Trick #4: Understand the fundamentals of Binary Search

Binary search is not just for finding an element in a sorted array. It is much more powerful. Once you understand the fundamentals of it, you will be fascinated by the number of problems you can solve with it!

Problem:

Farmer John has built a new long barn, with N stalls.
Given an array of integers A of size N where each element of the array represents the location of the stall,
and an integer B which represent the number of cows.
His cows don’t like this barn layout and become aggressive towards each other once put
into a stall. To prevent the cows from hurting each other, John wants to assign the cows to the stalls,
such that the minimum distance between any two of them is as large as possible. What is the largest minimum distance?

This is a problem from interviewbit.

Can you solve this problem using binary search?

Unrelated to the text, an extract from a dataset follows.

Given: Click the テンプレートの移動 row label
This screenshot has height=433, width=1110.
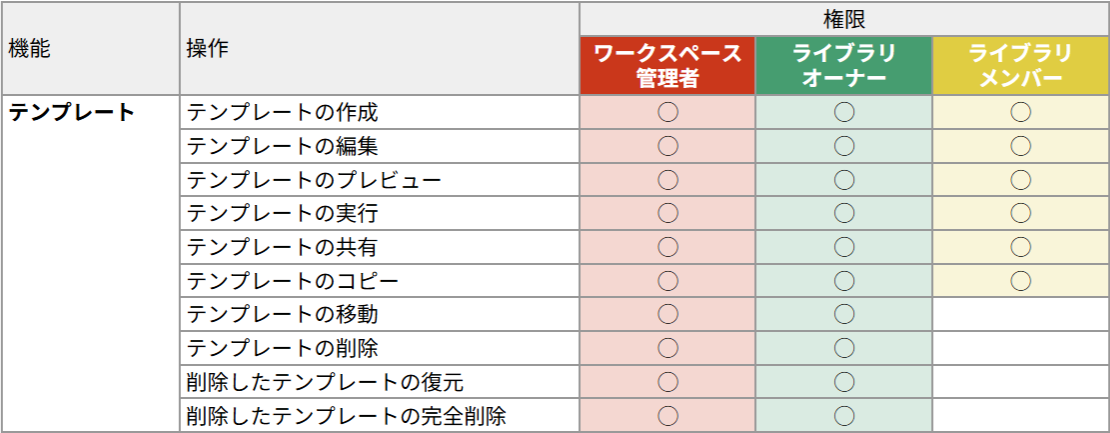Looking at the screenshot, I should (x=283, y=314).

Yes you can. It will take hundreds of lines to describe the fundamentals of the solution in this article. Instead, I strongly recommend you to read this beautiful article on topcoder and it will all make sense.

Trick #5: Manipulate the bits

Bit manipulation is a useful technique to optimize your code (mostly memory) and they can be used in a variety of problems. You should at least be comfortable with bit shifting, and/or/xor/not operations.

Good to know bit operations:

x ^ x = 0 // xor
x ^ 0 = x // xor
x | 0 = x // or
x & 1 = x // and
Get i'th bit on num: (num & (1 << i)) != 0
Set i'th bit on num: num |= 1 << i

Problem: Given an array of integers, every element appears twice except one. Find that element. (from leetcode.)

Sample input: [1, 0, 8, 1, 8]
Output: 0 // the number that doesn't repeat

There are many data structures you can use to solve this operation such as hash-maps, trees. Which all will take at least O(n) time and O(n) memory. Can you think of a solution that takes O(1) memory?

Well, you guessed right. We can use bit operations. What do we know so far: x ^ 0 = x and x ^ x = 0 .

If you XOR all the elements of the array, the ones that repeat will cancel each other (x ^ x = 0) and at the end, you will have the number that doesn’t repeat:

arr = [1, 0, 8, 1, 8]
result = 0
for num in arr:
  result ^= num
return result

This will take O(n) time and O(1) memory. As good as it gets!